NTVNews - Berita Hari Ini, Terbaru dan Viral - 27 Agu 2026, 15:39
thumbnail-author
Naila Fadhilah
Penulis
thumbnail-author
Tasya Paramitha
Editor
Bagikan
Massa aksi dari Aliansi Masyarakat Pati Bersatu dan sejumlah elemen massa menyampaikan aspirasi di depan kompleks parlemen Jakarta, Kamis (27/8/2026). Massa aksi dari Aliansi Masyarakat Pati Bersatu dan sejumlah elemen massa menyampaikan aspirasi di depan kompleks parlemen Jakarta, Kamis (27/8/2026). (Antara)

Ntvnews.id, Jakarta - Massa aksi Aliansi Masyarakat Pati Bersatu (AMPB) membubarkan diri secara tertib dari kawasan depan Gedung DPR/MPR RI, Jakarta Pusat, Kamis, 27 Agustus 2026 siang. Langkah ini diambil usai pimpinan DPR RI memberikan komitmen tertulis terkait target penyelesaian Rancangan Undang-Undang (RUU) Perampasan Aset.

Koordinator AMPB, Supriyono alias Botok, menyampaikan hasil audiensi dengan perwakilan DPR RI langsung di hadapan para peserta aksi sekitar pukul 12.00 WIB.
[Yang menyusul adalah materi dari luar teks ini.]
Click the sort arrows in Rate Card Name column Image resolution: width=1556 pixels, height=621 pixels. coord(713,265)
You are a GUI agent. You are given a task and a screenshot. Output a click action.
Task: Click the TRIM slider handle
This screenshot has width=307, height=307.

Dalam surat komitmen tersebut, pimpinan DPR RI menyatakan bakal menyelesaikan pembentukan RUU Perampasan Aset paling lambat pada 15 Desember 2026. Penegasan target waktu ini menyambut tuntutan utama massa asal Pati, Jawa Tengah, yang mendesak pengesahan regulasi tersebut demi memperkuat agenda pemberantasan korupsi nasional.
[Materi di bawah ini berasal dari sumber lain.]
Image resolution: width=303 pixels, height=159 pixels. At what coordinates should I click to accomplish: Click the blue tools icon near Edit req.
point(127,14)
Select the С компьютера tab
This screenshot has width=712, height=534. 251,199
Baca juga: Terima Botok Cs, Pimpinan DPR Janji Sahkan RUU Perampasan Aset 15 Desember

Setelah mendengarkan pembacaan komitmen pimpinan DPR RI, massa AMPB berangsur mengakhiri aksi unjuk rasa tanpa diwarnai gesekan maupun kericuhan. Para peserta berjalan menuju bus rombongan yang disiagakan di sekitar lokasi.

Seluruh armada bus yang mengangkut massa AMPB bertolak meninggalkan kawasan Gedung DPR/MPR RI menuju arah Palmerah untuk kembali ke daerah asal mereka di Pati.